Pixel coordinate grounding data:
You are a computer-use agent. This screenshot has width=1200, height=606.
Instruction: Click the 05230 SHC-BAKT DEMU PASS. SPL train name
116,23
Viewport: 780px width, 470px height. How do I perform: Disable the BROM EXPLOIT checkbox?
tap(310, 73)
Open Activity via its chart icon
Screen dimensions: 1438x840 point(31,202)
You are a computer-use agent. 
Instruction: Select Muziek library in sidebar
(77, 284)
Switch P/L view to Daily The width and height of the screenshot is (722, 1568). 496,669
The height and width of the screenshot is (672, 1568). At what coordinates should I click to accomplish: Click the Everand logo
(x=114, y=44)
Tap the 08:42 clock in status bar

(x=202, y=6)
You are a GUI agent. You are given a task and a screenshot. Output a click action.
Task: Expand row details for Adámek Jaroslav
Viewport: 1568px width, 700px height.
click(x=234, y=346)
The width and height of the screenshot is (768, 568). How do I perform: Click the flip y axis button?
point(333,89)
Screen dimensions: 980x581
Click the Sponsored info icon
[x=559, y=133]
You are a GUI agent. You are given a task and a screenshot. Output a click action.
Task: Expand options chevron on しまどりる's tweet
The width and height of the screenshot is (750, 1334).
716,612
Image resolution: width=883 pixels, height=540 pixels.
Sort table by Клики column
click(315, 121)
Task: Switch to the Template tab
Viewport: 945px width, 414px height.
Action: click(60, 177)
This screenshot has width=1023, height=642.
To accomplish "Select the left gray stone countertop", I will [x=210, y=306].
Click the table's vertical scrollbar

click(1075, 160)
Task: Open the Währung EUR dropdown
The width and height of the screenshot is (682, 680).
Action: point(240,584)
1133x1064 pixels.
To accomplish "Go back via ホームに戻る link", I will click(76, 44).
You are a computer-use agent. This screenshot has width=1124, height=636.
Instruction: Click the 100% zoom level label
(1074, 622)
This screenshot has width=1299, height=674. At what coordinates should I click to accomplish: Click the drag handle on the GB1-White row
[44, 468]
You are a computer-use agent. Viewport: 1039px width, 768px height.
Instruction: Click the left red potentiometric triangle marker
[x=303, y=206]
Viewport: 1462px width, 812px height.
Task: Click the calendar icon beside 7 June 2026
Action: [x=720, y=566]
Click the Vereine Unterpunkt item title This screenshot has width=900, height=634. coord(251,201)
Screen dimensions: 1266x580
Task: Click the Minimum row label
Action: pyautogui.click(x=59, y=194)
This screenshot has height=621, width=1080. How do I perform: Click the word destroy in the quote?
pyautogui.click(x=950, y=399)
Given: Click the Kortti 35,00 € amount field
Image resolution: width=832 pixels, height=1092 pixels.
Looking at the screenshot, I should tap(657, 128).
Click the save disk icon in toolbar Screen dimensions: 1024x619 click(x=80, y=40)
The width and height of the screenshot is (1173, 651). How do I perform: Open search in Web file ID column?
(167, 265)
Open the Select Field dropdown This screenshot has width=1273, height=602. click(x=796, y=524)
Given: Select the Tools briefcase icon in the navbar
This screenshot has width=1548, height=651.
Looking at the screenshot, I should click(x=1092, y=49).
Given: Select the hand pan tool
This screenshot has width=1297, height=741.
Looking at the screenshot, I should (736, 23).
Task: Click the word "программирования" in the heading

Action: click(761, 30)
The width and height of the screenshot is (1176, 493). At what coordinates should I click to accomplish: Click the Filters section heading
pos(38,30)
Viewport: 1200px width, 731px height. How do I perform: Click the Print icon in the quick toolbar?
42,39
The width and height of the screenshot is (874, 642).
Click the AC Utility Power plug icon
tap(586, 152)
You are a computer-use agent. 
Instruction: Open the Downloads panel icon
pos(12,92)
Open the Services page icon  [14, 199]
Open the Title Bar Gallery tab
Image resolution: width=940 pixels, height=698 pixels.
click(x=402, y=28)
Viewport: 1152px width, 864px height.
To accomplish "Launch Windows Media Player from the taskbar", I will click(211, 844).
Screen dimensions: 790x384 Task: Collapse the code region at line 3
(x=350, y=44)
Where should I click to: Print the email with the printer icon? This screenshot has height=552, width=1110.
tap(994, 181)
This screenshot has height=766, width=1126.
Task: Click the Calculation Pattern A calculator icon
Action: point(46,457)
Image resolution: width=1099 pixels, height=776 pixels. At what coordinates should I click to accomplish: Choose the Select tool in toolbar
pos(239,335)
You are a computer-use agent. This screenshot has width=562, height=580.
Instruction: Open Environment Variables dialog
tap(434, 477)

▸ **WHAT THIS TASK INVOLVES**:
Find and copy each line of the data where "Expand" is present.

▸ **ANSWER BOX**:
Task: Expand row details for Adámek Jaroslav
Task: Expand options chevron on しまどりる's tweet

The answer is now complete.